Besides the new CPU, I've included a few other hardware upgrades. I'm looking forward to getting the MC68882 FPU up and running. It should be supported by Linux and might give a boost in performance for things like scripting languages or graphics support if and when I get to those.
I've also upgraded to 72-pin SIMMs for the DRAM. Each SIMM is 32-bits wide which makes the wiring straightforward and requires only a single module. The available capacities are also quite a bit higher than 30-pin modules, going up to at least 128MB. The DRAM controller will be adapted from the one I designed for Mackerel-10.
The only piece I have not included in this first prototype is networking hardware.

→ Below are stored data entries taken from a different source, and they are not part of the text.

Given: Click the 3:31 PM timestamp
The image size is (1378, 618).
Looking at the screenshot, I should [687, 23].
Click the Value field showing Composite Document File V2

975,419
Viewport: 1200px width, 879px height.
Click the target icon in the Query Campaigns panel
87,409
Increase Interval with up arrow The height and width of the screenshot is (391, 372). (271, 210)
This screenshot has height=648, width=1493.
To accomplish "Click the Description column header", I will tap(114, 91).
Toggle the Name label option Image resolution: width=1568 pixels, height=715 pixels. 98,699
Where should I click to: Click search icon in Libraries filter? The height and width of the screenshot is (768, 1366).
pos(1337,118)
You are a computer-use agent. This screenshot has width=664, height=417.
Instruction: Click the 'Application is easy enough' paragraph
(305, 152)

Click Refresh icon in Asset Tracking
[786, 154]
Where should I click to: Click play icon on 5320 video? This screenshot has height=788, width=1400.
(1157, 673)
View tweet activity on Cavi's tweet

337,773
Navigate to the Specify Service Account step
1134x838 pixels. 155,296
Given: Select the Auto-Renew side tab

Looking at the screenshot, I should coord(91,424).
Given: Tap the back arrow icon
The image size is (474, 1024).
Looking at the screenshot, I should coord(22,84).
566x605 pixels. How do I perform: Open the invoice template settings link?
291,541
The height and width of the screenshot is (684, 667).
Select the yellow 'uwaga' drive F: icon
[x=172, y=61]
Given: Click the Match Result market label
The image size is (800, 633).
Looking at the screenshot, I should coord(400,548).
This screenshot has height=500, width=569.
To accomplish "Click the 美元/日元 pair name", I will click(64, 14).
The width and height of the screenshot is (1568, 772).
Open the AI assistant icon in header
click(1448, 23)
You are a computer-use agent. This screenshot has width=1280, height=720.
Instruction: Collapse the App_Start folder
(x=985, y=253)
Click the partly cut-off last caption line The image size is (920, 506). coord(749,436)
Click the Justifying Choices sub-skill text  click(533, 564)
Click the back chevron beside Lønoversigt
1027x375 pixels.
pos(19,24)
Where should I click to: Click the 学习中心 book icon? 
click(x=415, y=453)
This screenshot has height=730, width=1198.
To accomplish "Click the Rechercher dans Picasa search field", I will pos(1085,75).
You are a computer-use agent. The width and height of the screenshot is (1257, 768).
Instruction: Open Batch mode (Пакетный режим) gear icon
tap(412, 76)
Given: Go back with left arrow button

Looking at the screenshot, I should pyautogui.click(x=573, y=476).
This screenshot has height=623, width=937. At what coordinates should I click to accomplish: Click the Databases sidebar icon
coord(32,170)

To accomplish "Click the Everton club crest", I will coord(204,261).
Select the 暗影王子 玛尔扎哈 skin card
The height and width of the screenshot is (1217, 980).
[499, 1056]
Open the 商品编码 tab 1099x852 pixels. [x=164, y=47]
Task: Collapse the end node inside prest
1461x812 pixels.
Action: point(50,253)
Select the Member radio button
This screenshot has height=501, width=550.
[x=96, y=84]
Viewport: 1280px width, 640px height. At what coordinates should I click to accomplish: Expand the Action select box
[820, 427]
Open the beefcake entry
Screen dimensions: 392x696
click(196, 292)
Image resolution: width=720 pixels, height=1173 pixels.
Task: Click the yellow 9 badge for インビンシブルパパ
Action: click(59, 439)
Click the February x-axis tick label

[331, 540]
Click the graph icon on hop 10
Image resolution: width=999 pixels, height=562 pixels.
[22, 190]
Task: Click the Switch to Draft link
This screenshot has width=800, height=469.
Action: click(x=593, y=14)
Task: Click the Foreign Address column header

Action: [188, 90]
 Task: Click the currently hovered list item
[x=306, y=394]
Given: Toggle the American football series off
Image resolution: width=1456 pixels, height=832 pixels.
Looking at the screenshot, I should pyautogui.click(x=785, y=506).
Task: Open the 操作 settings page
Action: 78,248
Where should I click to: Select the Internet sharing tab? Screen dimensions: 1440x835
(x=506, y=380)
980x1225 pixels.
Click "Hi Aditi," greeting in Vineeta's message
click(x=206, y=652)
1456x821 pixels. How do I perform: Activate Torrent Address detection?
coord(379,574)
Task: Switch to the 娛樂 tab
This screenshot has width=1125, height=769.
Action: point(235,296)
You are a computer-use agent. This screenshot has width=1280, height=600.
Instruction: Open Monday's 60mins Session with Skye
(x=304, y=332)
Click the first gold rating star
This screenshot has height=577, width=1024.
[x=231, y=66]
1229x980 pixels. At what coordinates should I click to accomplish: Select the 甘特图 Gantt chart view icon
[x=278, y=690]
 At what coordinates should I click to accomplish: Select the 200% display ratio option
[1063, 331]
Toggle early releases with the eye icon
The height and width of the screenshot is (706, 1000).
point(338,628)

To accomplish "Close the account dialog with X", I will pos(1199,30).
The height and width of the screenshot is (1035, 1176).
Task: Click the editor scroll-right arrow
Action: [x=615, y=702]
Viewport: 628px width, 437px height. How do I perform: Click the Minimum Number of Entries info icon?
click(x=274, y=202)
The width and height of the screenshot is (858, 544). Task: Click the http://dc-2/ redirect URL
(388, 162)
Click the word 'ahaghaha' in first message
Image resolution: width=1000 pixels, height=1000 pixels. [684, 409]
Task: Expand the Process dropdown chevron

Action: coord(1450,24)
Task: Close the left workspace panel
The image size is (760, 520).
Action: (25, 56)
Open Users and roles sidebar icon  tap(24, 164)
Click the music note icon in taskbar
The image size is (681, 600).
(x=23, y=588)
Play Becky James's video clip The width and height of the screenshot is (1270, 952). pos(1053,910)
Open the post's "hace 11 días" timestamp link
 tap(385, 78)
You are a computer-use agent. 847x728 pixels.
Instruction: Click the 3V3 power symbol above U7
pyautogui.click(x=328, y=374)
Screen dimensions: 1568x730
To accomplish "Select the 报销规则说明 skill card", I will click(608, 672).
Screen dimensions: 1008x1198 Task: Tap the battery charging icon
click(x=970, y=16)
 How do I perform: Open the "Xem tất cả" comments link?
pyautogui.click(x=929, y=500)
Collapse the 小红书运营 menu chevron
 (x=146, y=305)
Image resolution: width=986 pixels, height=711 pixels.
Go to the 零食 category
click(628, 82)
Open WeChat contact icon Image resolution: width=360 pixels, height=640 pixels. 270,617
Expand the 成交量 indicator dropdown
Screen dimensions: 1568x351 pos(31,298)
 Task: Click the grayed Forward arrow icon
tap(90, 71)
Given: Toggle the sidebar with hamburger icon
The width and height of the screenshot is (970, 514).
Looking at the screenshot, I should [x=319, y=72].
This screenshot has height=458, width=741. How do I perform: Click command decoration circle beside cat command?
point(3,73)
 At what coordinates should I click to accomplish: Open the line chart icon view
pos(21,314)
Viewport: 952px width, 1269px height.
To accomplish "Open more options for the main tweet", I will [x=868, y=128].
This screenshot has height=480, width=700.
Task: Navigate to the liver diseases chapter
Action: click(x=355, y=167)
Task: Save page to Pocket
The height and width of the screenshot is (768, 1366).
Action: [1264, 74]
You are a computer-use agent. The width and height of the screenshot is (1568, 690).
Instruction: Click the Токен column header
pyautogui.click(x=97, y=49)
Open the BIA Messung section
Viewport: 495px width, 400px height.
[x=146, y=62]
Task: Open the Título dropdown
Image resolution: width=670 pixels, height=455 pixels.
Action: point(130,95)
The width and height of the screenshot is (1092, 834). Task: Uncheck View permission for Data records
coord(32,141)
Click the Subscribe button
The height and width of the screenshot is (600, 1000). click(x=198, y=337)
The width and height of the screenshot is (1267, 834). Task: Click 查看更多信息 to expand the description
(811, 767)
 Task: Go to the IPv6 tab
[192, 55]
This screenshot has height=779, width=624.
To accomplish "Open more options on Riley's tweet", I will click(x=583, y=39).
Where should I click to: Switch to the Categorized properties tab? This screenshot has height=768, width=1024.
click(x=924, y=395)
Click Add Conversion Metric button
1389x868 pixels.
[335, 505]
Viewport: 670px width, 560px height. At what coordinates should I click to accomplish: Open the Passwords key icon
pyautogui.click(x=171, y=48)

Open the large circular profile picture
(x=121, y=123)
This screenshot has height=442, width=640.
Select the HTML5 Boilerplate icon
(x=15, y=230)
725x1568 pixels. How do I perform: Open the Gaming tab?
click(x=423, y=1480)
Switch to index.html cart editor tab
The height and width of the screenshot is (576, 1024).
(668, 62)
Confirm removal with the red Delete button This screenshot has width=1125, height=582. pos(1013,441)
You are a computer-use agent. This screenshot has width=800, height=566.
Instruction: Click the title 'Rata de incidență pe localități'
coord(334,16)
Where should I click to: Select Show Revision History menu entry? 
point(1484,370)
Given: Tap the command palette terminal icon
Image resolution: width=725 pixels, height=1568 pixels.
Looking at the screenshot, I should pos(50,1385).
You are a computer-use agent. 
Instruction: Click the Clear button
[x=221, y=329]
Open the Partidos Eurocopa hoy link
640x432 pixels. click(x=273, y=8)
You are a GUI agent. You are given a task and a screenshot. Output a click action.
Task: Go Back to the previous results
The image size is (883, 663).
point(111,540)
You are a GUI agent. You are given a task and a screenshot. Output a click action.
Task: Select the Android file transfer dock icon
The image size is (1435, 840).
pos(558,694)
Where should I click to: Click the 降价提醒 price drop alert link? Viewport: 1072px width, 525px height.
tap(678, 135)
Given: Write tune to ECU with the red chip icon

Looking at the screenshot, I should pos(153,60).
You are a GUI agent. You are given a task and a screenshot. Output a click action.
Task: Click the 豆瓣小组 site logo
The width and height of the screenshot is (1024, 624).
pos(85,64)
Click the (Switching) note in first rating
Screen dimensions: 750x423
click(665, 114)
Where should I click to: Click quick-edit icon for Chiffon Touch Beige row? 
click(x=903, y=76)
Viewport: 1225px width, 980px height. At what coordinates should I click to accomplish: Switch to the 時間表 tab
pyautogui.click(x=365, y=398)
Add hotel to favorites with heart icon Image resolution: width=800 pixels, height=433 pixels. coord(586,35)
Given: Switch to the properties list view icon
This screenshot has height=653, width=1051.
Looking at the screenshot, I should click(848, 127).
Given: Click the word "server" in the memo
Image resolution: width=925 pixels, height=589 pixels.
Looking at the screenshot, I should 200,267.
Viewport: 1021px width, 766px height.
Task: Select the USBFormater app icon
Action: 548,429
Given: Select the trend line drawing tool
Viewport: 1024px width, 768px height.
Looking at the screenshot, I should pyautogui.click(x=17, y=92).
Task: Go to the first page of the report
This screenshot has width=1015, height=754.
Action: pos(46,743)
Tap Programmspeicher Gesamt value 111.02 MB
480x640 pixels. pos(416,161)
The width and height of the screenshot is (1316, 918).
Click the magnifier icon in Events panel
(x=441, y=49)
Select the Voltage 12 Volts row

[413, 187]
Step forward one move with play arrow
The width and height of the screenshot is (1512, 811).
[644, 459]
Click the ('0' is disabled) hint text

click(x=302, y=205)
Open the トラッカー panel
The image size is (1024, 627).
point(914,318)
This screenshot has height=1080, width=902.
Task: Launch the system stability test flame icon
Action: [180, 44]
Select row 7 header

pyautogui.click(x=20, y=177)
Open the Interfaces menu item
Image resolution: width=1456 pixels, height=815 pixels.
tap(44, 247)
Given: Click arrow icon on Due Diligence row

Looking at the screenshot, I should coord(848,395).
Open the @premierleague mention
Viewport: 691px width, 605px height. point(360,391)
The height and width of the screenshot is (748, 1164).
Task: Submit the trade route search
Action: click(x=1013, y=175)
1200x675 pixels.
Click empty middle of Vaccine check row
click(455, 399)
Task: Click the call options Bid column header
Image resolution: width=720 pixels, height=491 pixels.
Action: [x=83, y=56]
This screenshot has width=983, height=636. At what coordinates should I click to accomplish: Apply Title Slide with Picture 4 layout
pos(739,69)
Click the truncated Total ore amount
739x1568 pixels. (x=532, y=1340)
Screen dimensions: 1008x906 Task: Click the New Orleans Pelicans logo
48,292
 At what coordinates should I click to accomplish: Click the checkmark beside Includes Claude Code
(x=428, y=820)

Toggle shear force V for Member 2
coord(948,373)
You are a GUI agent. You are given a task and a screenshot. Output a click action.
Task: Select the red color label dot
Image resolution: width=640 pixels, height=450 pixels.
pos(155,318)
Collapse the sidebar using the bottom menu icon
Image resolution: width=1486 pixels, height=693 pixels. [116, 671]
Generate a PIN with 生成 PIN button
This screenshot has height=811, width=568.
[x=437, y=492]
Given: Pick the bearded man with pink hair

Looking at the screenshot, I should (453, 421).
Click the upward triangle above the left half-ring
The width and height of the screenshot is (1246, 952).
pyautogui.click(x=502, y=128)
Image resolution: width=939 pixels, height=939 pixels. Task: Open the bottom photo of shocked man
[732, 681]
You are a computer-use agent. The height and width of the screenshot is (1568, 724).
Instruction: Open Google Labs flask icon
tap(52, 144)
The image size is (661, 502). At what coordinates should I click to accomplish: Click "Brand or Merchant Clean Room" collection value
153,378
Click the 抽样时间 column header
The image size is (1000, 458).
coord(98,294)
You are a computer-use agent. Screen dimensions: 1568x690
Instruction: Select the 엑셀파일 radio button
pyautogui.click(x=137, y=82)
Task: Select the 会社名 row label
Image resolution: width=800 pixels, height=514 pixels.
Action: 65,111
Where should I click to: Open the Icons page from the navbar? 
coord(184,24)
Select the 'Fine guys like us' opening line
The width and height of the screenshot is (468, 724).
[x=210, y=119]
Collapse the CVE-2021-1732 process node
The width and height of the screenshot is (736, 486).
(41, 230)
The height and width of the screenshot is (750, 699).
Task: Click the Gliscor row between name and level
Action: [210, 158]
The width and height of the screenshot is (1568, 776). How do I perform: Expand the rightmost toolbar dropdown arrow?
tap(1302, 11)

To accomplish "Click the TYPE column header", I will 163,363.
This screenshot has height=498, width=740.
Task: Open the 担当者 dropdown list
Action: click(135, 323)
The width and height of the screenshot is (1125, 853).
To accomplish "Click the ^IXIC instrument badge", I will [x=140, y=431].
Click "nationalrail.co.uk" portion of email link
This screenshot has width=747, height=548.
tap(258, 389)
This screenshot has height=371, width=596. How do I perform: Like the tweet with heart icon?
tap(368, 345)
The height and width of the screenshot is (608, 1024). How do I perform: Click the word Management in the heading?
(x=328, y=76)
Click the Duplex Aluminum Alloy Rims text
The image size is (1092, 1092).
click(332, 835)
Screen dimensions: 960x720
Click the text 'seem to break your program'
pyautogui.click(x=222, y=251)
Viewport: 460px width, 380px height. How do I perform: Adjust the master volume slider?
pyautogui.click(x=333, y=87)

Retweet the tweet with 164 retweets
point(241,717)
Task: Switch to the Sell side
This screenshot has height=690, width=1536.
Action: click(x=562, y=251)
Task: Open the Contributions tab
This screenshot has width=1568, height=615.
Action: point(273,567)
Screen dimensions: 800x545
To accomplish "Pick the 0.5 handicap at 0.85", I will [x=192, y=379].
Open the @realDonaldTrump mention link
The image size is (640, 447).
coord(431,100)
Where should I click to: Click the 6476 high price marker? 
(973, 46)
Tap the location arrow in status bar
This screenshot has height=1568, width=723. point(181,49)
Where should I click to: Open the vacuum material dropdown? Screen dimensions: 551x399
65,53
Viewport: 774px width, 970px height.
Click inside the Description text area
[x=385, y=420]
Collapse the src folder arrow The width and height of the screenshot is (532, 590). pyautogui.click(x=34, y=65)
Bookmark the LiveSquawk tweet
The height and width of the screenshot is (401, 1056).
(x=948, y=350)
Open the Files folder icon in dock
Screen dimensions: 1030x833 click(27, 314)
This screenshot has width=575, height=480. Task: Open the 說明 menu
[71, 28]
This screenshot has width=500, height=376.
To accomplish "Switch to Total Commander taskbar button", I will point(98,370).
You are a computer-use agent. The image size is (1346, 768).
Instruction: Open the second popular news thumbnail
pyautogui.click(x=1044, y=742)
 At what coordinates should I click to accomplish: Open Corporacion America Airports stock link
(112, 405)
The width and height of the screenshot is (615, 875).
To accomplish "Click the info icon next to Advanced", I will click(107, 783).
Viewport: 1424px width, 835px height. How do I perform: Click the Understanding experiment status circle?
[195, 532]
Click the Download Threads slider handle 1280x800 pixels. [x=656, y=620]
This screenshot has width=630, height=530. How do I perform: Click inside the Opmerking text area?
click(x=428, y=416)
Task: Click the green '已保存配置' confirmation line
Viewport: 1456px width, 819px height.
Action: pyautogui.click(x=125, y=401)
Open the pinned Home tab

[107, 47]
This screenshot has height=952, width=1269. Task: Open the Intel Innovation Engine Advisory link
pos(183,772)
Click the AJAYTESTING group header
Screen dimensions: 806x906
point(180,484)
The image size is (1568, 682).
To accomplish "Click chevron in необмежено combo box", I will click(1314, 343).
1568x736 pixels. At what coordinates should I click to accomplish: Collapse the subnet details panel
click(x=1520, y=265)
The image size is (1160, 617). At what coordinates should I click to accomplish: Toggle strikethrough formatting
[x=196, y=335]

I'm still exploring some options in this area and I'm not ready to commit to one design. Once the base system is brought up, I plan to build a network card to connect to the expansion header.
Another Word On DRAM
10/25/2024 at 04:15 • 0 comments
Getting a DRAM controller working at all feels like a great accomplishment, and while it has been stable and functional, there were some situations I couldn't explain. For example, it was not possible to run the DRAM controller at anything other than twice the CPU speed, even running them at the same frequency failed completely. I was not satisfied with my understanding of my own design. I also wanted the option to run the DRAM on its own independent clock to completely free up the choice of oscillator for the CPU.

With the goal of better understanding and more flexibility, I took the lessons learned from my first iteration and went back to the drawing board, starting with the datasheet. The simplest place to start is the CAS-before-RAS refresh.

CAS-before-RAS Refresh

CAS-before-RAS refresh timing diagram from the TMS417400 datasheet

The refresh process is not complicated: pull CAS low, then pull RAS low, raise CAS, and then raise RAS again. One thing worth noting here is that the WE pin has to be HIGH by the time RAS is lowered. Since the state of the WE pin is "don't care" for the rest of the refresh cycle, I chose to pull it HIGH in the first state of the refresh state machine. Note: Mackerel-10 has four 30-pin SIMMs in two 16-bit pairs, A and B. RAS is shared between SIMMs in a pair, but the CAS lines are all independent, thus two RAS pins and four CAS pins in my controller.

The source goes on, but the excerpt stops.